Fossiles VS Mer de Champlain
Lorsque l'on parle de fossiles, dans la tête de bien des gens, apparaît l'image de plus en plus familière de la Mer de Champlain. Cependant, une distinction importante est à faire entre les formes fossiles contenues à l'intérieur des roches sédimentaires des Basses-Terres-du-Saint-Laurent et ceux retrouvés dans les dépôts meubles laissés par l'invasion marine de la Mer de Champlain. Il s'agit de deux épisodes d'invasion marine bien différents qui ont laissé deux types de dépôts sédimentaires bien distincts qu'il ne faut surtout pas confondre. Ces deux dépôts correspondent non seulement à des âges très différents mais aussi à des conditions climatiques diamétralement opposées.

Les fossiles que nous vous présentons sont contenus dans une roche sédimentaire datant de 450 millions d'années et reflétant des conditions climatiques tropicales. Les quelques formes fossiles retrouvées dans les dépôts meubles de la Mer de Champlain datent en moyenne d'à peine 10 000 ans et témoignent des conditions climatiques arctiques. A priori, il peut sembler étrange de retrouver dans une même région du monde des dépôts de type tropical recouverts de sédiments de type plutôt nordique. Rappelons que des centaines de millions d'années les séparent et que les continents sont en fait des sortes de "radeaux" qui se déplacent à la surface du globe. Voici, en bref, comment nous croyons que les événements se sont succédés.

Il y a 450 millions d'années, tout le Québec se retrouvait tout près de l'équateur, dans l'hémisphère Sud. Le bassin sédimentaire des Basses-Terres-du-Saint-Laurent était envahi par une langue de mer appartenant à l'océan de l'époque qui porte le nom de Iapétus. Cette mer était chaude, peu profonde, limpide et bien éclairée; la vie y foisonnait. En ce temps là, les terres émergées étaient complètement dénudées et désertes, alors que les mers abritaient une multitude de forme de vie. Mais attention, les poissons véritables n'apparaîtront qu'environ 25 millions d'années plus tard.

Puis, l'Amérique du Nord s'est déplacée graduellement vers le nord.
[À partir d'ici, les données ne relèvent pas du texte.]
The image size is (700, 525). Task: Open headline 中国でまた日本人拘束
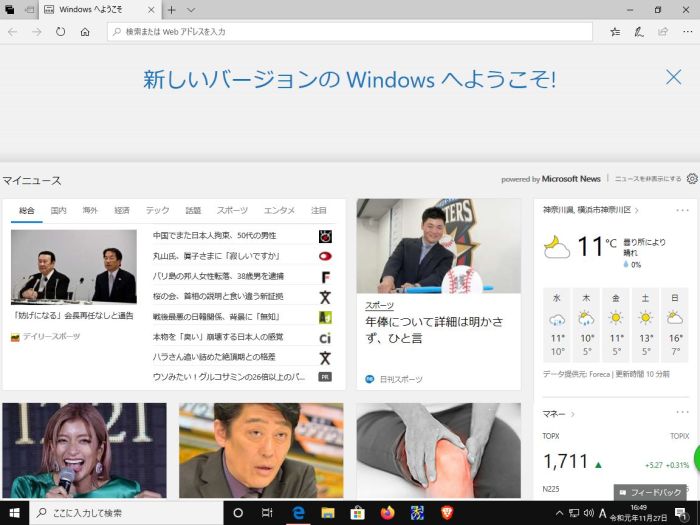[x=214, y=236]

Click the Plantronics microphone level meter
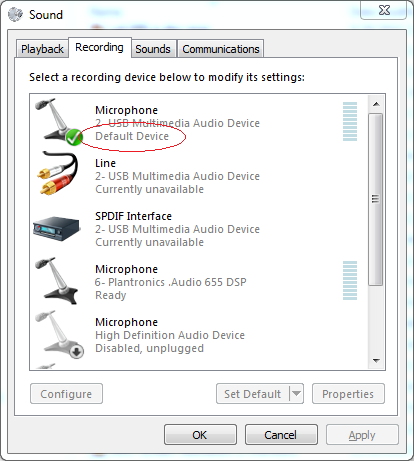point(350,281)
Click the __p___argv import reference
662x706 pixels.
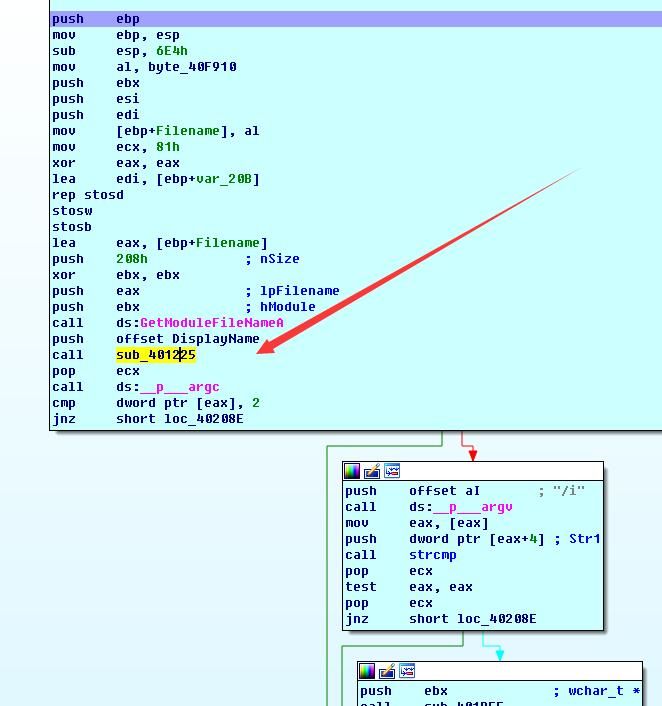(x=473, y=507)
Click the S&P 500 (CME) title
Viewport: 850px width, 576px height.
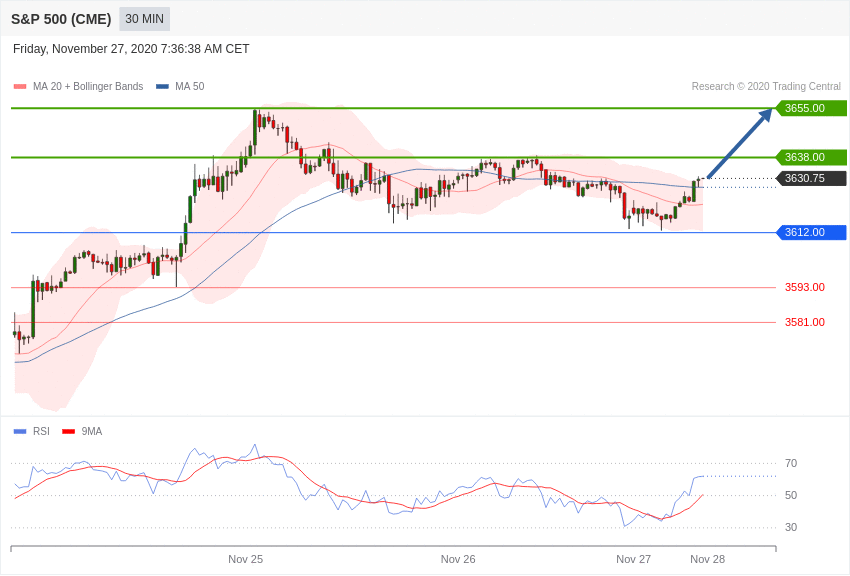(61, 19)
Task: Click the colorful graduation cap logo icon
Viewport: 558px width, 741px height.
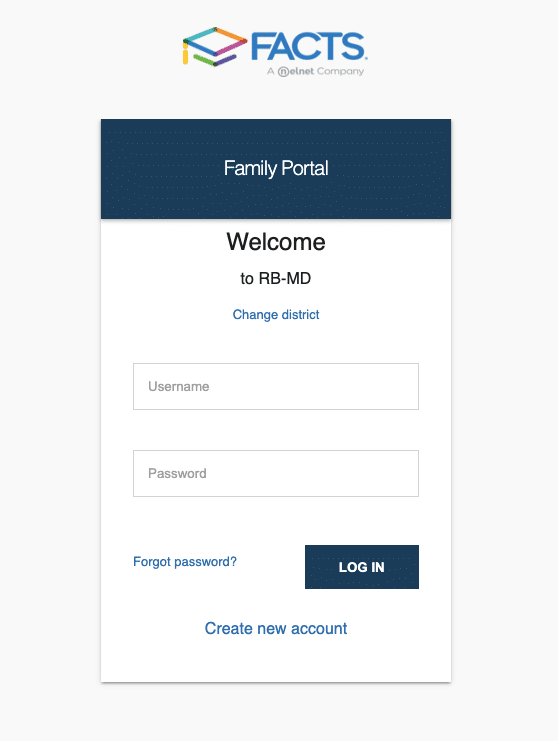Action: click(215, 46)
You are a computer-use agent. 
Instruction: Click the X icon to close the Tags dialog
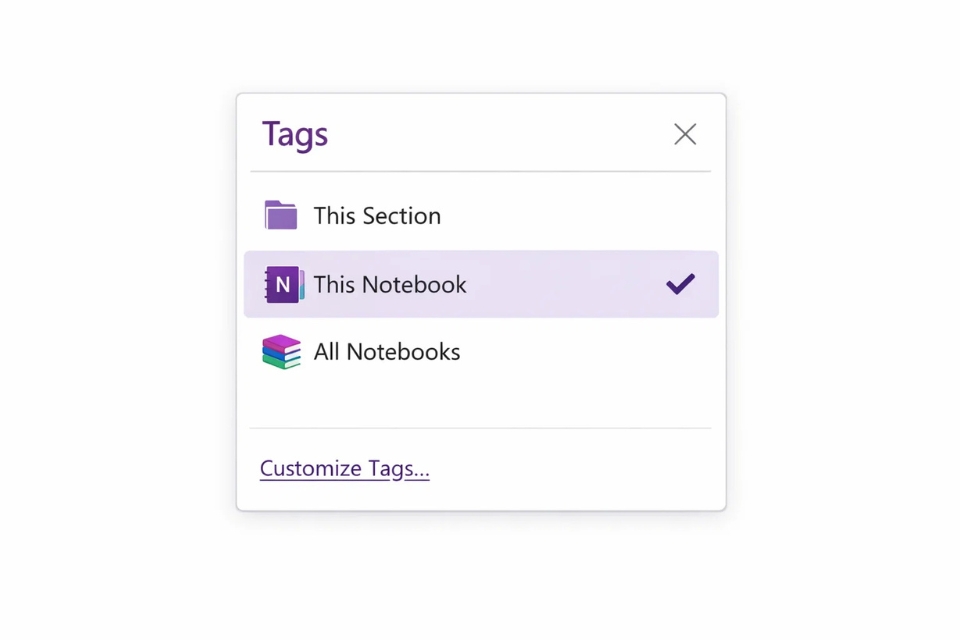coord(685,133)
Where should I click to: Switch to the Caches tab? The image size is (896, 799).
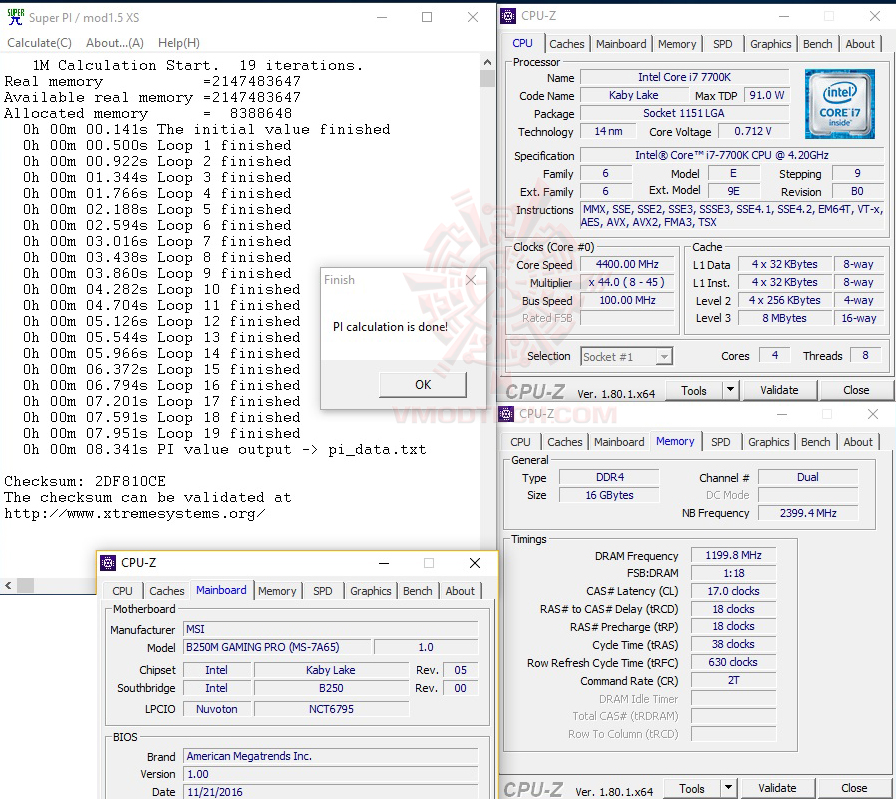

Dans sa migration, le bloc continental a subi l'érosion et s'est heurté à d'autres masses continentales. Les épisodes de collisions tectoniques ont fermé le bassin des Basses-Terres-du-Saint-Laurent et donné naissance à la chaîne de montagnes des Appalaches. Ainsi, Lanaudière, faisant partie de l'immense plaque de l'Amérique du Nord, a pour ainsi dire voyagé à partir des latitudes tropicales vers les latitudes nordiques que nous connaissons aujourd'hui.

Lors de la dernière glaciation, une grande partie de l'Amérique du Nord fut écrasée sous le poids d'un immense glacier continental. Au cours de la déglaciation, le glacier a reculé lentement vers le nord. La croûte terrestre, libérée peu à peu du poids de la glace fondue, a lentement tenté de reprendre sa position initiale. Mais les réajustements sont très lents, ce qui va engendrer l'invasion d'une mer intérieure. Il y a 12 500 ans, les terres basses du Sud du Québec sont envahies temporairement par une langue de l'océan Atlantique. Une mer extrêmement froide, appelée la Mer de Champlain, va occuper l'ensemble de la Vallée du Saint-Laurent. Chez nous, cette mer était pratiquement accolée au front du glacier en régression. On croit, que les eaux de fonte du glacier ont largement alimenté la mer et contribué à lui conserver son caractère arctique. Sur le fond, se sont déposée des argiles, contenant parfois des coquillages marins typiques des eaux froides.

Il y a environ 8 500 ans, la Mer de Champlain s'est lentement transformée en un lac d'eau douce appelé Lac Lampsilis. Enfin le relèvement constant du continent a entraîné le retrait presque total des eaux de la plaine du Saint-Laurent et le fleuve s'est confiné dans son lit actuel.